--- Requirement ---
Pictures should be omitted; restate word for word the lines from the one holding "Where should I" through the last line of the entries below.

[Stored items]

=== Section Start ===

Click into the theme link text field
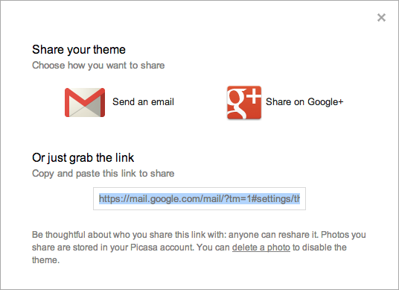The image size is (399, 290). 200,199
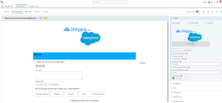Switch to the Settings tab
The image size is (222, 103).
(29, 12)
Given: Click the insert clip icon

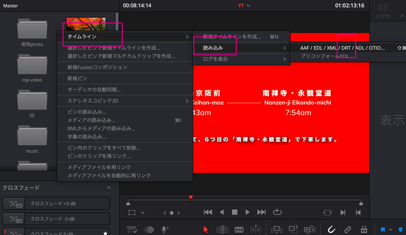Looking at the screenshot, I should [277, 229].
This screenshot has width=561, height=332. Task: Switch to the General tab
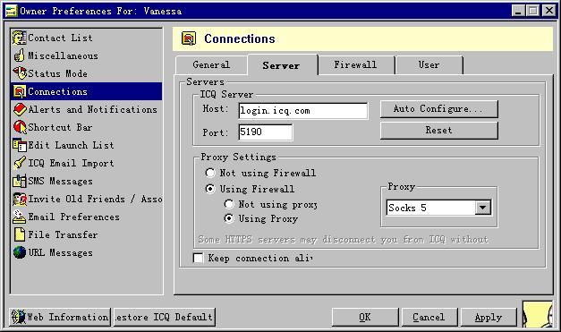[x=211, y=64]
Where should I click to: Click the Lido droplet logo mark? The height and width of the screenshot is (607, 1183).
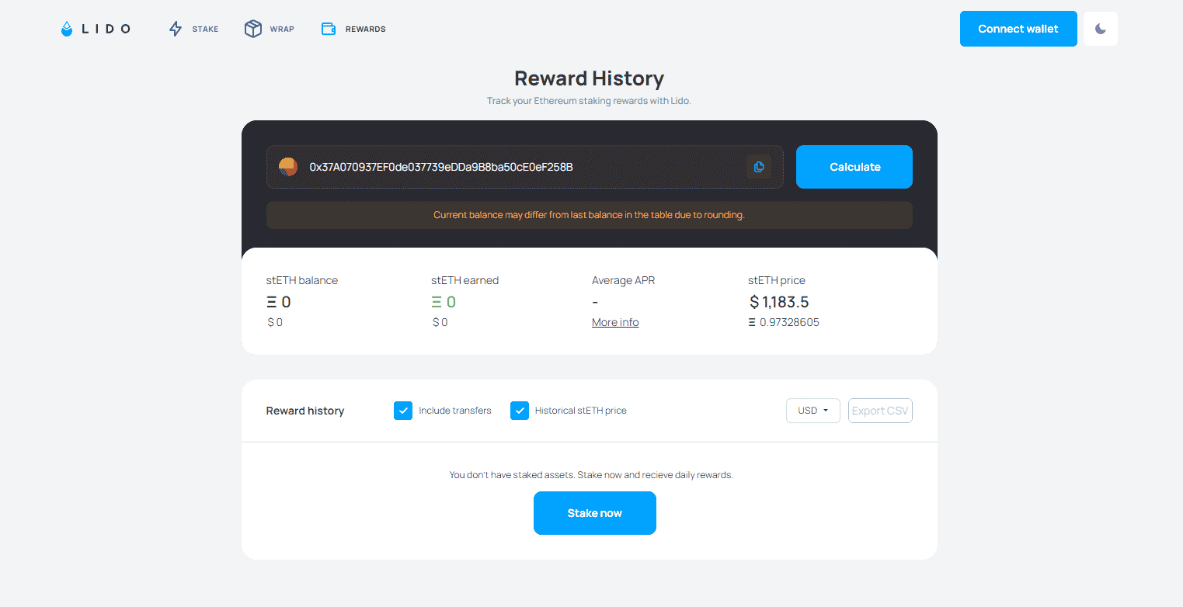[x=65, y=29]
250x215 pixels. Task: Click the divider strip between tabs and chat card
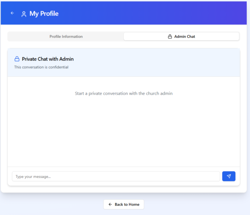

=== Section End ===

--- Solution to the problem ---
Where should I click to: Click the Lido droplet logo mark? The height and width of the screenshot is (607, 1183).
[x=65, y=29]
250x215 pixels. Task: Click the divider strip between tabs and chat card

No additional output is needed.